PLáSTICA > JOSé LEONILSON EN EL CENTRO DE ESTUDIOS BRASILEñOS
Miembro fundamental de la llamada generación del ’80 brasileña, muerto de sida a comienzos de los ’90, figura de ascendencia indiscutida sobre las nuevas camadas de artistas y responsable involuntario de la proliferación de academias inspiradas en su arte, José Leonilson fue por sobre todo un artista único. Una retrospectiva de 44 obras permite asomarse al trabajo del hombre que supo hacer del bordado una forma de sentir el mundo.
› Por María Gainza
Tenía una cita con su amante a las cinco de la tarde. A las diez y media de la noche sonó el teléfono: “Creo que voy a llegar un poco tarde”, se disculpó displicente la voz del otro lado de la línea. Durante todo ese tiempo, José Leonilson –Zé, Léo o Leó, según el grado de confianza del vínculo–, sentado a la mesa de un café, no había dejado de dibujar. La espera se volvió el material de una serie de dibujos que registraron, a manera de una crónica, la angustia, los nervios, los dedos que tamborilean sobre la mesa, el pie ansioso que marca sobre el parquet el paso del tiempo.
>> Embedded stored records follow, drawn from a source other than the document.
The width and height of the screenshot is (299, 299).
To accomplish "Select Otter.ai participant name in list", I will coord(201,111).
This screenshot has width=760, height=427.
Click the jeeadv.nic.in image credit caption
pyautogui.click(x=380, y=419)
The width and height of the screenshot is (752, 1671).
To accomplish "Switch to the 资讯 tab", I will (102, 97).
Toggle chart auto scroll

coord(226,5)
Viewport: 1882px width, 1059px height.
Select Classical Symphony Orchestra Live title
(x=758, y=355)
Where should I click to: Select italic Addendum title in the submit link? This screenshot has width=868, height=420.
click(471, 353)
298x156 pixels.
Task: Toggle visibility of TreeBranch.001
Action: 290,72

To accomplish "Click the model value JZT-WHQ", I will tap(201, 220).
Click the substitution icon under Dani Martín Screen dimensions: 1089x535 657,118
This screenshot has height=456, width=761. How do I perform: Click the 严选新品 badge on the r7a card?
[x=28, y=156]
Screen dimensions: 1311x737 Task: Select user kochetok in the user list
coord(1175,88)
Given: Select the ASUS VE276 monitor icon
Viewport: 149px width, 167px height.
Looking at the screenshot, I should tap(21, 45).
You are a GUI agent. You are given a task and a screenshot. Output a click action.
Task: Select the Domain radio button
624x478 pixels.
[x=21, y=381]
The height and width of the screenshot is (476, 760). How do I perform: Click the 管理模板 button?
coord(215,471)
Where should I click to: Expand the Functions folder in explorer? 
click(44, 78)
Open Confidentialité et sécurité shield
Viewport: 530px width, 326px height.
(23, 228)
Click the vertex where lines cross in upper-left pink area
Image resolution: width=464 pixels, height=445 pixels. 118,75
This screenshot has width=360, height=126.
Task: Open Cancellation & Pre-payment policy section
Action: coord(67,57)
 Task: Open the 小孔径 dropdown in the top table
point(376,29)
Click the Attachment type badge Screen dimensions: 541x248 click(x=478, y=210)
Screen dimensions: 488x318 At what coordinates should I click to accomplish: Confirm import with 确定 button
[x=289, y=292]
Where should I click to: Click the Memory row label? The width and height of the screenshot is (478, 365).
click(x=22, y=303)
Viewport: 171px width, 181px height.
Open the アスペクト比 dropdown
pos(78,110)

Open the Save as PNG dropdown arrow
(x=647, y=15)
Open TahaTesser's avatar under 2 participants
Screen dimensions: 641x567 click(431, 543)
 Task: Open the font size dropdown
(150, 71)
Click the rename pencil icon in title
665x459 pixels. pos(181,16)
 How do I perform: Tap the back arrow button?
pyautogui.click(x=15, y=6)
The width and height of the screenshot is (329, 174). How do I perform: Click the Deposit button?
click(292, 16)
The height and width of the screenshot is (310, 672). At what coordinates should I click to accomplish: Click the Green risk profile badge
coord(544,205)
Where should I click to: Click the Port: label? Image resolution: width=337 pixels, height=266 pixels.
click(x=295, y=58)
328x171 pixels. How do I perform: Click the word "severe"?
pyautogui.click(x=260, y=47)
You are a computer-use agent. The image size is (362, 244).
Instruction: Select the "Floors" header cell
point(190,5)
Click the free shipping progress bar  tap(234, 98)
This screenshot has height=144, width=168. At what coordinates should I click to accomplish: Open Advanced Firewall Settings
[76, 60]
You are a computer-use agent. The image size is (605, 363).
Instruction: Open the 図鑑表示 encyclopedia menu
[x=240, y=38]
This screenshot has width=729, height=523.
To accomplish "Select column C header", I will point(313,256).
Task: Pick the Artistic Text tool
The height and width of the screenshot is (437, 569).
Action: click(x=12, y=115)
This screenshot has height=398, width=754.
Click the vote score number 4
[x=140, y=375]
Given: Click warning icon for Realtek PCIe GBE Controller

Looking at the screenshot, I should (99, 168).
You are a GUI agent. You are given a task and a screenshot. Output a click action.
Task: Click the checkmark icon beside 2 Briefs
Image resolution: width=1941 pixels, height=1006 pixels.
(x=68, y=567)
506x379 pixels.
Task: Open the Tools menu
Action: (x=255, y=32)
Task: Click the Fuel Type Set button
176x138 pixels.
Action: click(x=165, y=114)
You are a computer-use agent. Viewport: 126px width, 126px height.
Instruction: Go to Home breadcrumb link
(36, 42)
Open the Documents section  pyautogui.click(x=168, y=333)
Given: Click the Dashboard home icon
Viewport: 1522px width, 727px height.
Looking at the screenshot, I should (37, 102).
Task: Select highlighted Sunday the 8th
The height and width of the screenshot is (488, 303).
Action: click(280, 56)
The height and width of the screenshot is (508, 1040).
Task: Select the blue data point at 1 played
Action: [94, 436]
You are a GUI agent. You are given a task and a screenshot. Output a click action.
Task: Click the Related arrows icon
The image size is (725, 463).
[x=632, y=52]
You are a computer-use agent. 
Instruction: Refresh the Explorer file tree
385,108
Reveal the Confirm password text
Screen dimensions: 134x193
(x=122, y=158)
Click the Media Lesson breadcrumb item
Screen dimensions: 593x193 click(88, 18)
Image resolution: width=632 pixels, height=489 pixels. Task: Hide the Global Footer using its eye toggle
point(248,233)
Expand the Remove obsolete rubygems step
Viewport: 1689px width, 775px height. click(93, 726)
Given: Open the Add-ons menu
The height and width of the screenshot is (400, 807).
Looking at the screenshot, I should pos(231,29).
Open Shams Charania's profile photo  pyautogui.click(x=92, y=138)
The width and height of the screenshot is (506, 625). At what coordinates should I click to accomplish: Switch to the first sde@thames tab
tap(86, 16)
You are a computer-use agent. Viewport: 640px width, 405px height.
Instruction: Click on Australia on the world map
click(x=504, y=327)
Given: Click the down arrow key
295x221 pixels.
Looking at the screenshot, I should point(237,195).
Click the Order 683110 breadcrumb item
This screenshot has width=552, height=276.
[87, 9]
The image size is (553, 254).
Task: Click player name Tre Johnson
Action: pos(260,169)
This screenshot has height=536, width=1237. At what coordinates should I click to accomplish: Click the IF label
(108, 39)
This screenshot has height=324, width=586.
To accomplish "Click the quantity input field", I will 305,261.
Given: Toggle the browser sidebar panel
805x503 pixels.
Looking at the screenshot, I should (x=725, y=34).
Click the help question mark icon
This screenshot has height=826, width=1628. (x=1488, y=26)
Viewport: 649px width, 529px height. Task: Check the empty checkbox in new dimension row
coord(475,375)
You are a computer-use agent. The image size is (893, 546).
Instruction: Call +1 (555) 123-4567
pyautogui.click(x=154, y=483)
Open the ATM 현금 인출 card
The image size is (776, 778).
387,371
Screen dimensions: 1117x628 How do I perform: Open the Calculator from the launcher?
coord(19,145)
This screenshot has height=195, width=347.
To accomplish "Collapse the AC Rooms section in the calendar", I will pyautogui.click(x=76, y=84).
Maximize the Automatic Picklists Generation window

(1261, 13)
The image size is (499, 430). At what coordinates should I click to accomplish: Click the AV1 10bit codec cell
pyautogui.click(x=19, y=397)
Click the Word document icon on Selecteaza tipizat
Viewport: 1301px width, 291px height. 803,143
De ese ingrediente autobiográfico está signada la obra completa de José Leonilson, un artista fundamental de la llamada generación del ‘80 de Brasil, que ahora se puede conocer en una muestra íntima en el Centro de Estudios Brasileños.
Curada por Karina Granieri y Ricardo Resende, 44 obras de Leonilson, bordados, pinturas, dibujos y grabados develan la vida interior de un hombre que antes que definirse como un artista prefería llamarse a sí mismo “un tipo curioso”.
“No sé si soy un artista. Creo que los artistas piensan en su carrera, en las muestras, en el dinero. A mí sólo me interesa lo que aprendo sobre mí cada vez que me pongo a trabajar.”
Nacido en Fortaleza en 1957 y muerto de sida en 1993, Leonilson dejó una obra de una humanidad tan indiscutible que ha sobrevivido a los clichés que suelen acompañar a las víctimas de una muerte joven y trágica. Hay cosas que uno no puede dejar atrás. Hijo de un comerciante de telas, el cuarto de juegos de la infancia de Leonilson era la sala de costura de su madre, el lugar donde los hilos de colores y los botones se volvían ríos y peñascos que recorrían pañuelos y almohadas. Del noreste de Brasil Leonilson arrastró consigo un deleite por las artesanías locales, la literatura cordel y la religión católica. Más tarde, en San Pablo, sería el fervor místico de Arthur Bispo do Rosario, un encontronazo con las obras tejidas de los Shakers en Nueva York y los suaves nudos y entrelazados de Eva Hesse lo que lo llevaría a materializar en bordados y dibujos una forma de ver y sentir al mundo.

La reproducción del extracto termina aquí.